To construct the response surface for optimization, testing was performed for each soft callus modulus value (0.5, 5, 50, and 500 MPa) with candidate values for the soft callus cutoff swept from \({\rho }_{cut}\) = 0 to 1500 mgHA/cm3 in increments of 100 mgHA/cm3, resulting in 16 tested levels for the soft callus cutoff (Fig. 2B). At each candidate combination of \({E}_{sc}\) and \({\rho }_{cut}\), the root-mean-square error (RMSE) between VTR and biomechanical torsional rigidity GJ was calculated based on all 17 Training group samples. Across the range of \({\rho }_{cut}\) values, the approximate minimum RMSE was then identified for each soft callus modulus (0.5, 5, 50, and 500 MPa). The virtual torsion tests were then run on the Training group models at additional \({\rho }_{cut}\) refinement points on either side of the approximate minima in increments of 5 mgHA/cm3 (Fig. 2C). After refinement, the RMSE minima were identified for each of the four candidate \({E}_{sc}\) values and the four corresponding optimized \({\rho }_{cut}\) values were recorded (Fig. 2D). Altogether, construction of the refined response surface for all models in the Training group required a total of 2363 virtual mechanical tests. All simulations were run on nodes of the High-Performance Computing (HPC) server hosted on Lehigh University’s campus and required a total of approximately 5,000 CPU-hrs.

To test the validity of the optimized piecewise material model, each of the four optimized soft callus cutoffs were then applied to the N = 16 Testing group models. The RMSE for VTR versus GJ was then calculated at each of the optimized combinations of \({E}_{sc}\) and \({\rho }_{cut}\) and the structural simulations results were saved for performance comparison between each of these four states.

Data processing, visualization, and statistics methods

Simulation post-processing was performed in MATLAB. Mesh data, material model data, and the mechanical testing results from ANSYS were queried using custom MATLAB functions. Contour slice plots and 3D visualizations of models and results were generated using Paraview (5.9.0, Sandia National Laboratories, Kitware Inc, Los Alamos National Laboratory).

Descriptive statistics were generated using Microsoft Excel. Additional statistical analyses were generated using IBM SPSS Statistics 27 (Armonk, NY). Pearson’s correlations were used to determine the strength of association between virtual and biomechanical torsional rigidity datasets. A correlation coefficient \(R\) ≥ 0.8 (\({R}^{2}\) ≥ 0.64) was defined as strong and \(R\) ≥ 0.6 (\({R}^{2}\) ≥ 0.36) was defined as moderate47. The criteria for evaluating “good” absolute agreement between correlated measures was the requirement that root mean squared error (RMSE) be less than the standard deviation of the datum set.

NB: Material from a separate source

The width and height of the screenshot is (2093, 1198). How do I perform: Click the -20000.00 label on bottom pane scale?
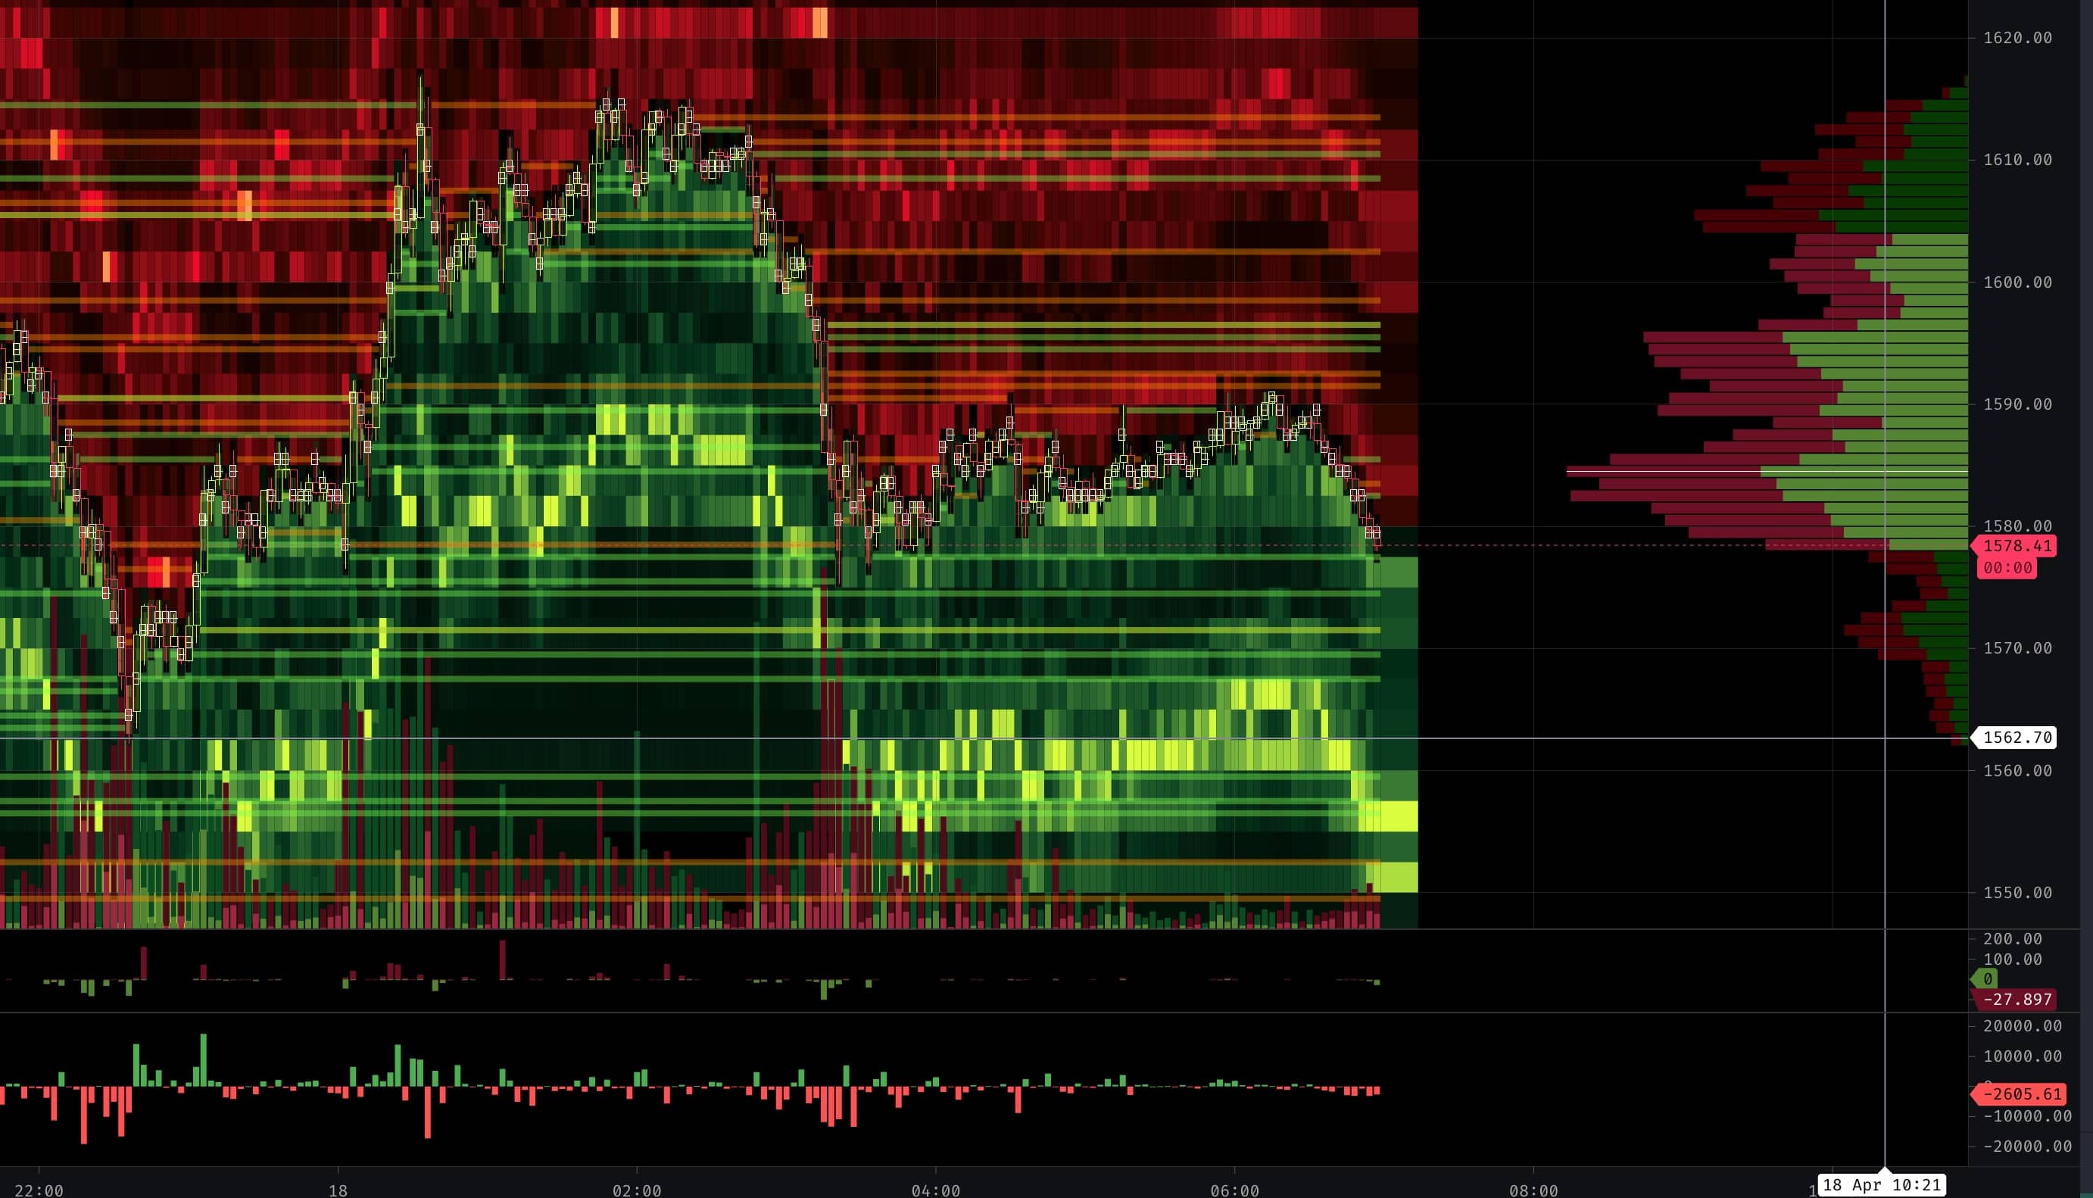point(2027,1146)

One-way repeated-measures ANOVA was performed on both the Training and Testing groups to determine if there were statistically significant differences between the measured GJ from biomechanical testing and predicted VTR in each of the four optimized material models (combinations of \({E}_{sc}\) and \({\rho }_{cut}\)). Post hoc analysis with a Bonferroni adjustment was performed on pairwise comparisons to identify statistically significant differences. All values reported are averages and standard deviations unless otherwise stated. The statistical significance limit was p = 0.05.